Dec. 12 (Bloomberg) -- The U.S. will import 2.8 percent more containerized goods next year, down from a previous forecast of 4.7 percent, The Journal of Commerce/PIERS said, blaming a “stubbornly slow” economic recovery.

The projected growth for next year would still be higher than this year’s estimated 2.2 percent gain, and a three-year contraction that ended with a 15 percent slump in 2009, according to data from Newark, New Jersey-based PIERS, a unit of UBM Global. Imports will reach 17.4 million twenty-foot-equivalent units next year, compared with 16.9 million in 2011.

“We still have an uncomfortably high unemployment rate, and sales of homes are still not as strong as we want them to be,” said Mario O. Moreno, an economist with The Journal of Commerce-UBM Global Trade based in Newark, New Jersey. “Those things affect imports because most of the items we import are consumer goods.”

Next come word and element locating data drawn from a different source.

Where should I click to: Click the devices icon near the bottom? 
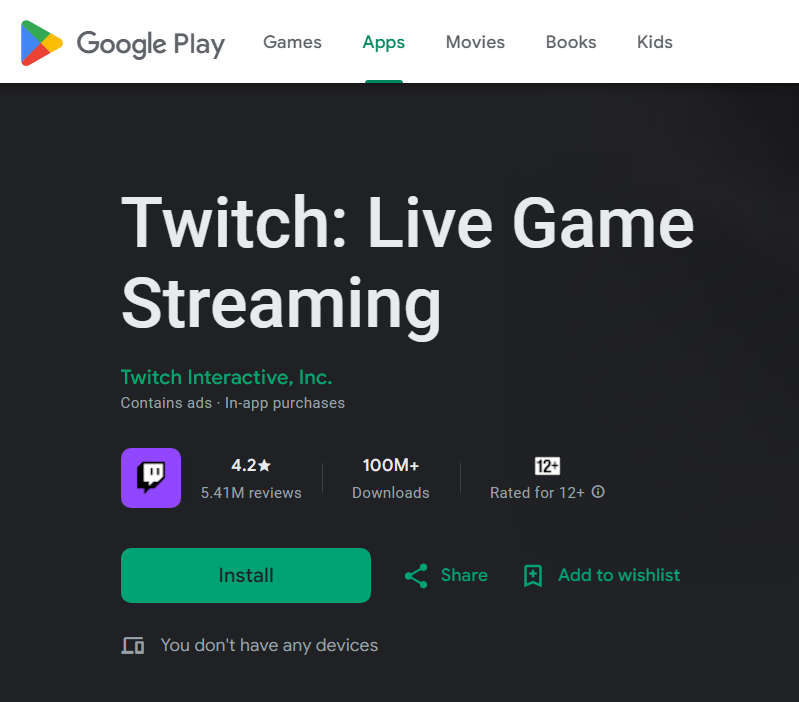coord(133,646)
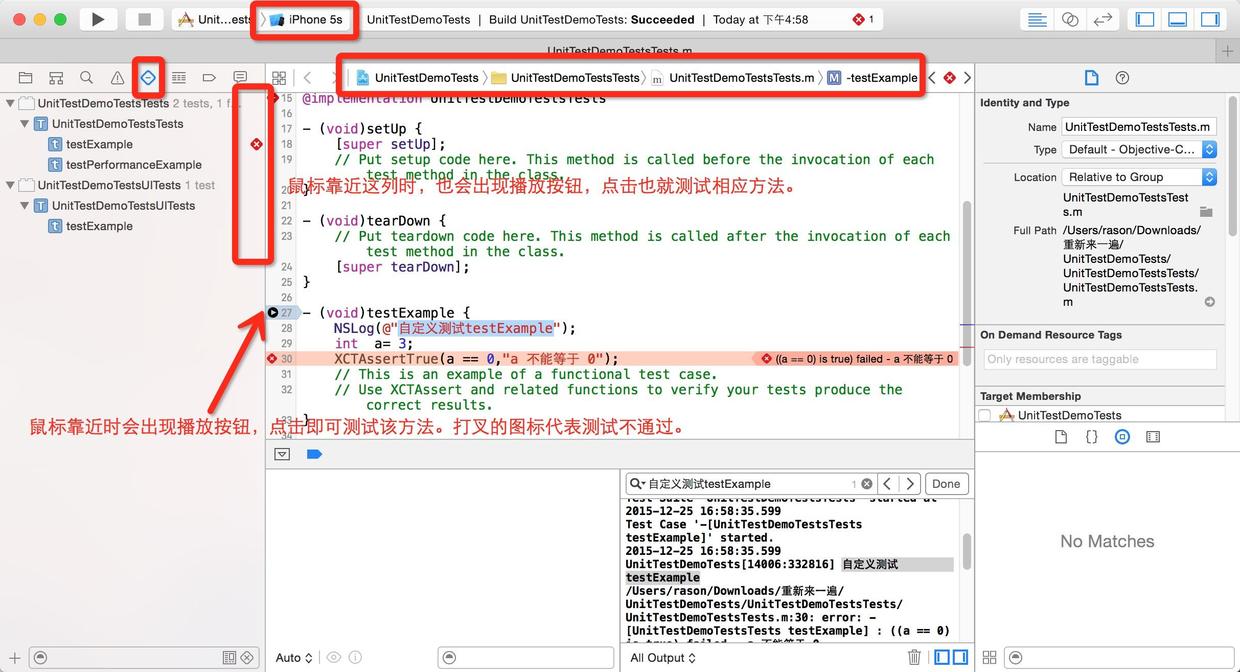Image resolution: width=1240 pixels, height=672 pixels.
Task: Collapse the UnitTestDemoTestsUITests tree group
Action: click(11, 185)
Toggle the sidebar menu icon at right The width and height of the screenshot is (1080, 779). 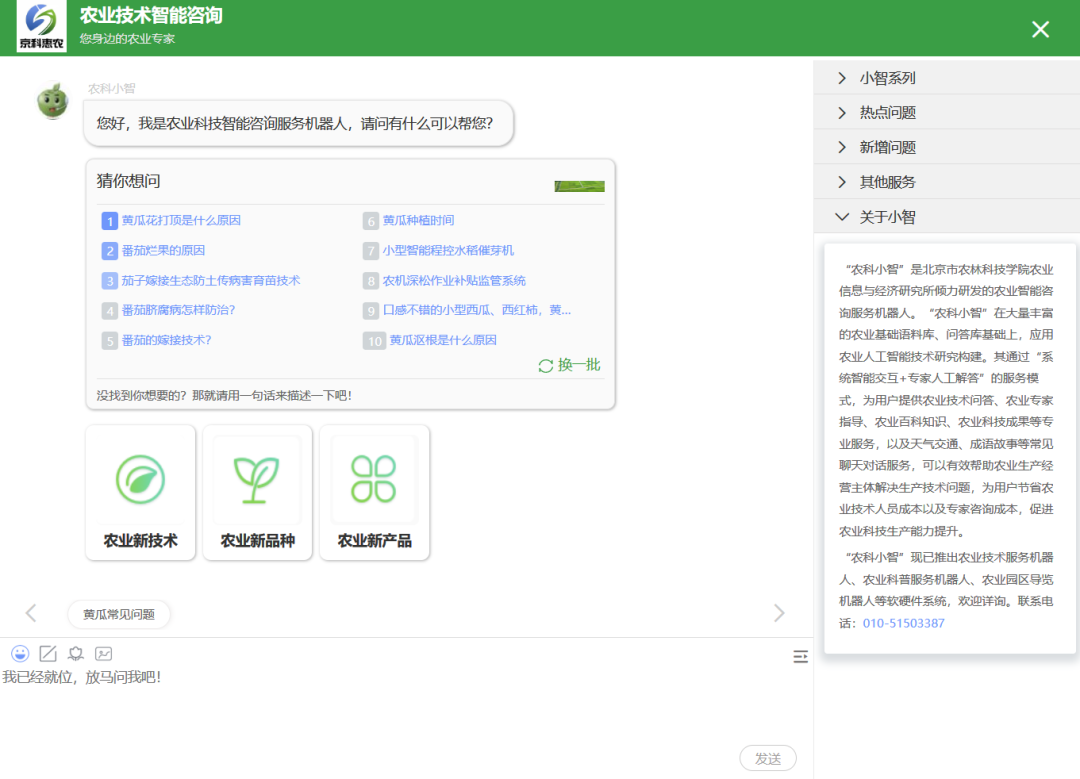point(800,656)
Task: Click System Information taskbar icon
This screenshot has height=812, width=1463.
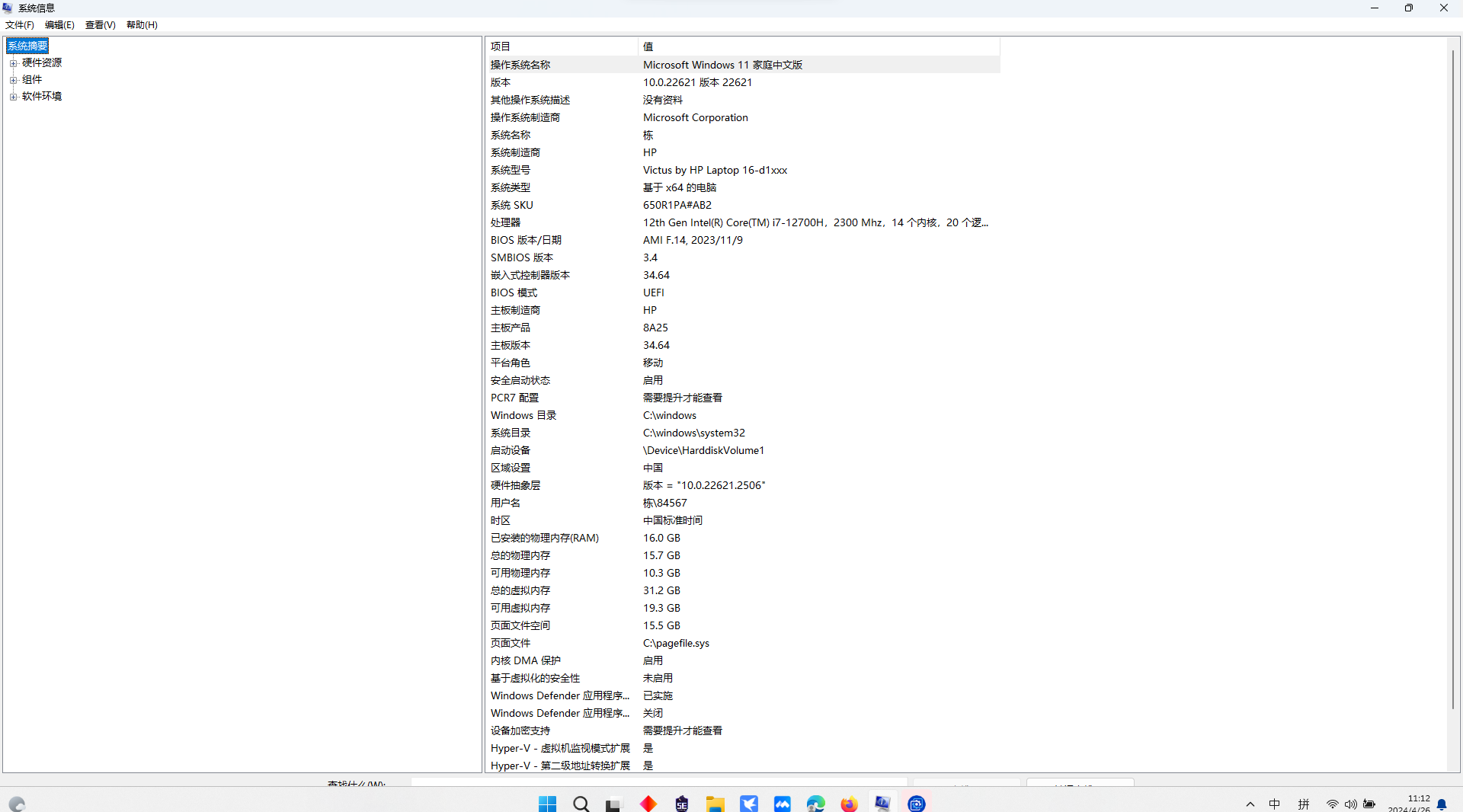Action: click(x=882, y=804)
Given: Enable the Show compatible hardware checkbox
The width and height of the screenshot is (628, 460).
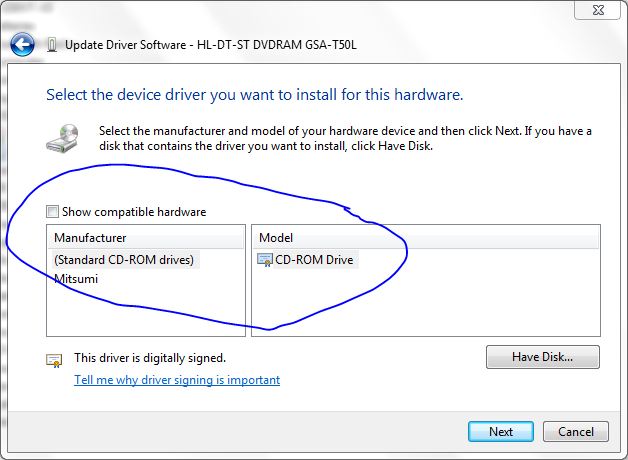Looking at the screenshot, I should click(x=52, y=211).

The U.S. economy, the world’s largest, will expand 1.8 percent next year, compared with 1.5 percent in 2011, the Washington-based International Monetary Fund estimates. That compares with projected global growth of 4 percent. Unemployment is running at 8.6 percent, almost twice the 4.4 percent rate in mid-2007, Bureau of Labor Statistics data show.

Container Ships

The global fleet of container ships expanded 17 percent to a near-record 4,774 vessels in the past four years, data from IHS Fairplay show. The cost for taking a 40-foot container to the U.S. West Coast from Shanghai tumbled 28 percent $1,419 this year, according to data from London-based Clarkson Plc, the world’s biggest shipbroker. About $700 of that is a fuel surcharge, according to Copenhagen-based A.P. Moeller-Maersk AS.

Containerized imports from Asia to the U.S. West Coast will advance 2.7 percent next year, compared with an earlier estimate of 5.9 percent, The Journal of Commerce/PIERS predicts. That’s the world’s largest inter-regional trade lane for shipping manufactured goods such as furniture, televisions and car parts, according to Clarkson.

The London shipbroker cut its estimate for this year’s growth in trade on the Asia-to-U.S. route to 1.5 percent from 6.1 percent in November. The global trade prediction was cut to 8.3 percent from 9 percent.

World trade in goods and services will expand 5.8 percent next year, compared with 7.5 percent this year and 12.8 percent in 2010, the Washington-based IMF estimates.